# video-to-markdown

> Converts video files (mp4, mkv, webm, avi) to Markdown documents using speech recognition.
Extracts audio with ffmpeg, transcribes with OpenAI Whisper, and generates structured Markdown
with timestamps. Use when user wants to transcribe video, convert video to text, generate
video transcript, or create documentation from video content.

- Author: nblog
- Repository: nblog/video2doc
- Version: 20260129171015
- Stars: 0
- Forks: 0
- Last Updated: 2026-02-06
- Source: https://github.com/nblog/video2doc
- Web: https://mule.run/skillshub/@@nblog/video2doc~video-to-markdown:20260129171015

---

---
name: video-to-markdown
description: |
  Converts video files (mp4, mkv, webm, avi) to Markdown documents using speech recognition.
  Extracts audio with ffmpeg, transcribes with OpenAI Whisper, and generates structured Markdown
  with timestamps.

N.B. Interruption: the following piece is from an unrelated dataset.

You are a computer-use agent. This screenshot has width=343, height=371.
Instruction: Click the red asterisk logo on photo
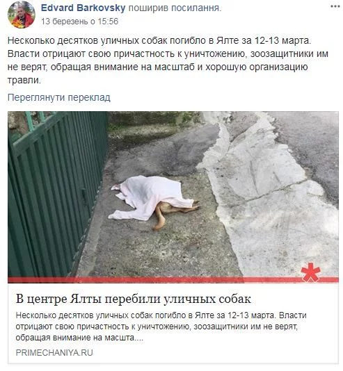coord(311,273)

Use when user wants to transcribe video, convert video to text, generate
  video transcript, or create documentation from video content.
compatibility: Requires ffmpeg, Python 3.12+, CUDA GPU recommended for faster processing
metadata:
  author: video2doc
  version: "1.0"
---

# Video to Markdown Conversion

Convert video files to structured Markdown documents with timestamps using speech recognition.

## When to Use

- User wants to transcribe a video file
- User needs to convert video content to text documentation
- User wants to create meeting notes from recorded video
- User asks to extract speech/dialogue from video

## Workflow

```
Video (mp4/mkv/webm/avi)
    ↓ [ffmpeg - audio extraction]
Audio (16kHz mono WAV)
    ↓ [Whisper - speech recognition]
Transcription with timestamps
    ↓ [formatting]
Markdown document
```

## Prerequisites

> **Tip: Environment Setup**
> - **uv**: See [uv installation](https://docs.astral.sh/uv/getting-started/installation/#standalone-installer) for quickstart

1. **ffmpeg** - For audio extraction
2. **Python 3.12+** with uv package manager
3. **CUDA GPU** (recommended) - For faster transcription
4. **openai-whisper** package

## Step-by-Step Instructions

### 1. Check Environment

```bash
# Verify ffmpeg
ffmpeg -version

# Verify GPU (if available)
nvidia-smi --query-gpu=name,memory.total --format=csv
```

### 2. Setup Project

```bash
# Initialize uv project
uv init --python 3.12

# Install whisper with CUDA support
# Configure pyproject.toml with pytorch-cu126 index
uv add openai-whisper torch
```

See [pyproject.toml template](references/pyproject-template.toml) for CUDA configuration.

### 3. Run Conversion

```bash
uv run python main.py "video.mp4" -l zh -m large-v3
```

### 4. Output Format

The generated Markdown includes:
- Document header with metadata (generation time, duration, language)
- Transcribed content with timestamps `[HH:MM:SS → HH:MM:SS]`
- Timeline table appendix

## Model Selection Guide

| Model | VRAM | Speed | Accuracy | Recommended For |
|-------|------|-------|----------|-----------------|
| tiny | ~1GB | ★★★★★ | ★ | Quick previews |
| base | ~1GB | ★★★★ | ★★ | Draft transcripts |
| small | ~2GB | ★★★ | ★★★ | General use |
| medium | ~5GB | ★★ | ★★★★ | Good quality |
| large-v3 | ~10GB | ★ | ★★★★★ | Best accuracy |

## Language Codes

Common codes for `-l` parameter:
- `zh` - Chinese
- `en` - English
- `ja` - Japanese
- `ko` - Korean
- `auto` - Auto-detect (default)

## Troubleshooting

### CUDA Not Available

If PyTorch shows `CUDA available: False`:

1. Check CUDA installation: `echo $env:CUDA_PATH`
2. Reinstall torch with CUDA index in pyproject.toml
3. Delete `uv.lock` and run `uv sync`

### Triton Warning on Windows

```
UserWarning: Failed to launch Triton kernels...
```

This is expected on Windows. Triton only supports Linux. The warning does not affect transcription quality.

### Model Download Fails

If SHA256 checksum fails:
1. Delete corrupted model: `~/.cache/whisper/<model>.pt`
2. Retry with stable network connection
3. Consider using smaller model first

## Example Output

See [example output](references/example-output.md) for sample Markdown structure.

## CLI Reference

```
usage: main.py [-h] [-o OUTPUT] [-m MODEL] [-l LANGUAGE] video

positional arguments:
  video                 Input video file path

options:
  -o, --output          Output Markdown file path (default: same as video)
  -m, --model           Whisper model (tiny/base/small/medium/large-v3)
  -l, --language        Language code (zh/en/ja/ko or auto)
```